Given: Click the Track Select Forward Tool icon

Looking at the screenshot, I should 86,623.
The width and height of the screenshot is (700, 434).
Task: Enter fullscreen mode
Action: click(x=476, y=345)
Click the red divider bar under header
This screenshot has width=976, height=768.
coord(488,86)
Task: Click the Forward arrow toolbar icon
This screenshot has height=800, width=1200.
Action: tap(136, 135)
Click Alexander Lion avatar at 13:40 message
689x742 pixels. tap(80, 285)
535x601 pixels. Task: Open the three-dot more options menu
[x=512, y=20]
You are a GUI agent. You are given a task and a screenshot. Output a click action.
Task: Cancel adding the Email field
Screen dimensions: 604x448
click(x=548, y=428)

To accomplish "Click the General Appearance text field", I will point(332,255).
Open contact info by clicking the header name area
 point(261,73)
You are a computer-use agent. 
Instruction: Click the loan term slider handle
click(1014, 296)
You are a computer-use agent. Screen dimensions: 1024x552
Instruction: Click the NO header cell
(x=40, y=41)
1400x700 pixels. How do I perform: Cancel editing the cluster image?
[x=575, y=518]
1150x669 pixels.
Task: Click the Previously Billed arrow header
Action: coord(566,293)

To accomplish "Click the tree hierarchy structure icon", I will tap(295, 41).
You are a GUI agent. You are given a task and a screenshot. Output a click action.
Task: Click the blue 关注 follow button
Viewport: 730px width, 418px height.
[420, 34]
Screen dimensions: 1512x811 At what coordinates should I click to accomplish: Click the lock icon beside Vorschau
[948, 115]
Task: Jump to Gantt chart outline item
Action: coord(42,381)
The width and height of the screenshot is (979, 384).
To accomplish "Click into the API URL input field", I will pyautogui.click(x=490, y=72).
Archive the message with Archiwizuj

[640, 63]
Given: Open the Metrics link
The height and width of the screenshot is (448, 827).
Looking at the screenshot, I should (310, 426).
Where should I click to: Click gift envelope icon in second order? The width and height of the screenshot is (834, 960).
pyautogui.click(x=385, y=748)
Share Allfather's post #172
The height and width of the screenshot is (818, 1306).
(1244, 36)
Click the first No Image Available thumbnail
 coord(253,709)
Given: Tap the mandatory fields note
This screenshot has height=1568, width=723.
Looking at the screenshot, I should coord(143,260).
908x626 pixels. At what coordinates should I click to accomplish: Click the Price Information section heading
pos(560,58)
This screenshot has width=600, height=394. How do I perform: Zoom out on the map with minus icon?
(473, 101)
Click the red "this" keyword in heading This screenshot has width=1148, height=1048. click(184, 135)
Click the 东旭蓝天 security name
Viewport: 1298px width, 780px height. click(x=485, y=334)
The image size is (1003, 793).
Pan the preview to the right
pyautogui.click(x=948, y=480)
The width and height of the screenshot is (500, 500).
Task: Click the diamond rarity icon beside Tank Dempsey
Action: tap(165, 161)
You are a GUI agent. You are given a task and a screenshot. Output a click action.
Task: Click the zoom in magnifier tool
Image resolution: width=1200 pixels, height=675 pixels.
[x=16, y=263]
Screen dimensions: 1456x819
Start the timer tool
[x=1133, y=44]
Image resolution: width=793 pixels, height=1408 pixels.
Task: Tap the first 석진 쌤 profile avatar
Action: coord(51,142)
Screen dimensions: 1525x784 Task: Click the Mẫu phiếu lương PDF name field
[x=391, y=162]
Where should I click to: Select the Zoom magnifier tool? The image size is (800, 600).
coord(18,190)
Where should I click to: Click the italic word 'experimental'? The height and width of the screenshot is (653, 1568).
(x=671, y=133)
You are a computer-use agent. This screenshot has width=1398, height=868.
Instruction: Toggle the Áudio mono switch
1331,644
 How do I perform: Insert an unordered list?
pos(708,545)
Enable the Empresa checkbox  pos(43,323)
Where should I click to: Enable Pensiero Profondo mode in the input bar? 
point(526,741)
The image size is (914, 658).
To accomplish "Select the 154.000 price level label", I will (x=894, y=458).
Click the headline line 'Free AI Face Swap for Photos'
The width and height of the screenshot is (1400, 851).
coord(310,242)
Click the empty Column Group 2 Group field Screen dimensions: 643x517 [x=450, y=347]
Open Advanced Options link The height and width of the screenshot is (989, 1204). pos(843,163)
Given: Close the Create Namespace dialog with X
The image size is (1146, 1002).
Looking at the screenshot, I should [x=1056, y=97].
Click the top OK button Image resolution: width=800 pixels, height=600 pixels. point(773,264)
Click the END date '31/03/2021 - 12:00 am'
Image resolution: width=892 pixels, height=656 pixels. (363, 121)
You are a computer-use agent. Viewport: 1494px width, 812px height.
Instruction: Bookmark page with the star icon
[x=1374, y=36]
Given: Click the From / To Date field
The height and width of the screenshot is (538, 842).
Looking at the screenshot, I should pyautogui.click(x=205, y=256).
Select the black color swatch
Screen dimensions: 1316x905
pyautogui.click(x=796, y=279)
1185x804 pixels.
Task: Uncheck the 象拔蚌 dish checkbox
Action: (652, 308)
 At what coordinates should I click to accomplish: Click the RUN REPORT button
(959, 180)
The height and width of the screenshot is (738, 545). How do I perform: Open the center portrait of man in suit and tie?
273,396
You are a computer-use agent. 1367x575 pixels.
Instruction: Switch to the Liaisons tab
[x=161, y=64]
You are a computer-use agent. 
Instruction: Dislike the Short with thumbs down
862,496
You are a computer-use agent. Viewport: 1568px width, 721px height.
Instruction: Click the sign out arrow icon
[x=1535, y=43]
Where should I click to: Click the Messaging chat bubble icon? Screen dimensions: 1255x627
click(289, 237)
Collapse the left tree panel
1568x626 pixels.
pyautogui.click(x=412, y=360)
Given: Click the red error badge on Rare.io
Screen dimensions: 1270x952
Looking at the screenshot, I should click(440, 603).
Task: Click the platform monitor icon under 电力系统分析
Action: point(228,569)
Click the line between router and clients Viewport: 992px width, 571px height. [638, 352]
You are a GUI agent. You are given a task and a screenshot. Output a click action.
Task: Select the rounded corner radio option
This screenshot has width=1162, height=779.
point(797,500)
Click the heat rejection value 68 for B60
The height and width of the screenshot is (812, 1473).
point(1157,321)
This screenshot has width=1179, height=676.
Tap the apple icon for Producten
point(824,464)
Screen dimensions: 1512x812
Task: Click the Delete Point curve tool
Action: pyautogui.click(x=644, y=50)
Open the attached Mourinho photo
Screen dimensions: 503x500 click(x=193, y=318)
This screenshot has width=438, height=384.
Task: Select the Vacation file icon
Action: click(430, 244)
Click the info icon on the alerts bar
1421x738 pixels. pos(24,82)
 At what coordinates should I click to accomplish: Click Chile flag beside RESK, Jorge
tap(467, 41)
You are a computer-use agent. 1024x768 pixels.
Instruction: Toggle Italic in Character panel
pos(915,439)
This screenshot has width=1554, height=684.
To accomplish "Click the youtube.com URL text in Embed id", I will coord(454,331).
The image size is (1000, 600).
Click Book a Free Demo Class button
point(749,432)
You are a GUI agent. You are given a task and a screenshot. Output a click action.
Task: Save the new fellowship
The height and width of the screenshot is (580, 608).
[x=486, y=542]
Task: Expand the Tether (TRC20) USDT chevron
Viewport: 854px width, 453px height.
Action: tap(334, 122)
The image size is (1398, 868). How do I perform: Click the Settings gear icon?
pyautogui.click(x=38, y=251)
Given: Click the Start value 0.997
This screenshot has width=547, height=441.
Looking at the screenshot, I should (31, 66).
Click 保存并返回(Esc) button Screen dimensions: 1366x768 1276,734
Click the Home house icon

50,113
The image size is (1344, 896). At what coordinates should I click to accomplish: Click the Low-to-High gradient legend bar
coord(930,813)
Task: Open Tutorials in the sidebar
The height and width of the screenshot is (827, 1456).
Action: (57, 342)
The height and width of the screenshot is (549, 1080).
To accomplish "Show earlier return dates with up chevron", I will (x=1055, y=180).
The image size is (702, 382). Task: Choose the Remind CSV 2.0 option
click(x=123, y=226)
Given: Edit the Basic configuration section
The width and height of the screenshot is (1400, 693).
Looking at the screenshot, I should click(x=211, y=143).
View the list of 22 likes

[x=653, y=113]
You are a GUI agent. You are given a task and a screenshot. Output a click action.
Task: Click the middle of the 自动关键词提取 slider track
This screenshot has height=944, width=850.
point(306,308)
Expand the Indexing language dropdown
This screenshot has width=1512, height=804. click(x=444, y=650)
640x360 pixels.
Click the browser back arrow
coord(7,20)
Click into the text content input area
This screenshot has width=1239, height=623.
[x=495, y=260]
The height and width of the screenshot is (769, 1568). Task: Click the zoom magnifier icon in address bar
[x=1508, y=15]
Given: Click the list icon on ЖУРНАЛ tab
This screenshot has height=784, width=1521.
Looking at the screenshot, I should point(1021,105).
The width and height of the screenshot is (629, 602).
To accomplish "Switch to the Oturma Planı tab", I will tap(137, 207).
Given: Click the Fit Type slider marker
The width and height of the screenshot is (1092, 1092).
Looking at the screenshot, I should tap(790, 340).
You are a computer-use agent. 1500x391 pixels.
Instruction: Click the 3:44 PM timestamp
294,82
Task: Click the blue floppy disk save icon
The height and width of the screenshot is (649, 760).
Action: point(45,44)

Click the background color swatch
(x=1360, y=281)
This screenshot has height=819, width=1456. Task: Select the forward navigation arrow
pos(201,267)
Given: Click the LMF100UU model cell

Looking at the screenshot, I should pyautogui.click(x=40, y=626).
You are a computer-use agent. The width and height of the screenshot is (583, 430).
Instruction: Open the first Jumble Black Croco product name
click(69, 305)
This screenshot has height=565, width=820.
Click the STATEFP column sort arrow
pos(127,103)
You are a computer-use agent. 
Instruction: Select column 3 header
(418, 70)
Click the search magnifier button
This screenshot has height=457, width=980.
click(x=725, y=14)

What the task asks. Please edit the listing from the line holding "This screenshot has width=600, height=394." through the line holding "Action: tap(165, 161)", inclusive, changing "minus icon" to "minus button" and leaving everything else as it is. Return only those lines.

Reply.
This screenshot has width=600, height=394. How do I perform: Zoom out on the map with minus button?
(473, 101)
Click the red "this" keyword in heading This screenshot has width=1148, height=1048. click(184, 135)
Click the 东旭蓝天 security name
Viewport: 1298px width, 780px height. click(x=485, y=334)
The image size is (1003, 793).
Pan the preview to the right
pyautogui.click(x=948, y=480)
The width and height of the screenshot is (500, 500).
Task: Click the diamond rarity icon beside Tank Dempsey
Action: tap(165, 161)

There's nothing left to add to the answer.